The best thing is, a campervan hire in Tasmania will allow you to make the hour and a half trip from Hobart to Port Arthur and continue on up the east coast to discover some of the world’s most beautiful beaches - Wineglass Bay, in Freycinet National Park, is a particularly picture-perfect example of the quality you can expect to discover on an east Tasmanian road trip with your Motorhome rental Australia.
You’ve probably heard of this giant piece of engineering wizardry, but it’s not until you see it with your own two eyes that you’ll be able to comprehend its sheer magnitude. At the time of its construction in the early 1930’s, no one had ever attempted to build any concrete structure of this size but in spite of that, the project was completed more than two years ahead of schedule.
Even today, more than 80 years after construction on the Hoover Dam wrapped up, the immense size of the dam is still awe-inspiring. Taking the Hoover Dam Tour will see you guided through the powerplant and into passageways within the dam itself.
Picking up an RV rental from Las Vegas will place you less than an hour away from the Hoover Dam and set you up to perfectly to continue on to discover the unparalleled natural grandeur of the Grand Canyon. An RV rental gives you the chance to stay overnight and catch the canyon at its most stunning: right on sunrise. San Francisco as an RV rental option is a bit further afield but presents the perfect opportunity for an epic road trip.
For many, many years the town of Kaikoura in New Zealand’s South Island was known by Europeans and the indigenous Maori alike as a place where riches can pulled from the sea. For Maori those riches took the form of bountiful seafood, while Europeans used the town as a base to hunt southern right whales, a lucrative source of lamp oil.
While today Kaikoura’s marine life is celebrated rather than exploited, there are still some traces of those days remaining. Fyffe House is Kaikoura’s oldest building and the only surviving remnant of a whaling station that was established here in 1842. Built on whalebone foundations, those who tour this unique place will soon come to realise just how hardy and resourceful the early inhabitants of Kaikoura had to be just to survive in this place which was extremely remote and unforgiving.

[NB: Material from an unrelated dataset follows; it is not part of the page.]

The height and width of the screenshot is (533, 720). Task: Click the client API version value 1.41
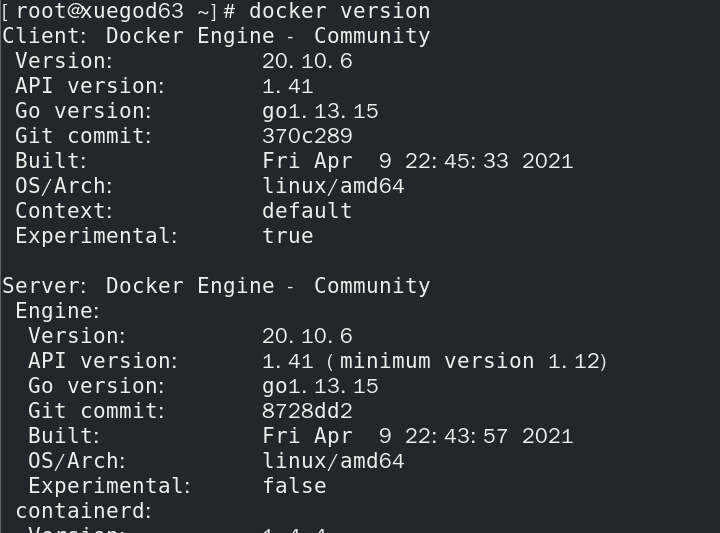pos(288,86)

A motorhome rental in New Zealand will put you within a few comfortable days journey of pretty much anywhere in the country, but if you had to pick one place to start from, it would have to be Christchurch. Just two and a half hours south of Kaikoura, motorhome adventurers can then head on to the famed wine region of Marlborough or curve northwest to discover the ruggedly beautiful West Coast.
France is a country that is heavy with history. From some of the earliest accounts of this region by Julius Caesar himself through the rise of the kingdom of Frankia, the bloody birth of modern democracy in the French Revolution and on into the 21st century, there have been enough momentous events in this land to fill countless volumes.
However, few of these events have claimed more casualties in such a short space of time than the Battle of the Somme in 1916. This massive Allied offensive set the stage for a victorious end to the Great War two years later, but not before more than a million soldiers from both sides had lost their lives in this immense battle.
Today the Circuit of Remembrance allows travellers to pay tribute to the fallen of the Somme as they visit the numerous battlefields of this conflict. The 40 mile route between Albert and Péronne holds many poignant reminders of the 100 year old battle, from the Somme 1916 Museum in Albert which showcases the realities of trench life, to the 100 metres wide Lochnagar Crater in Ovillers-La Boisselle. Picking up a motorhome rental in France will allow you to explore the Circuit of Remembrance at your own pace - and even continue on to explore Belgium and the Netherlands.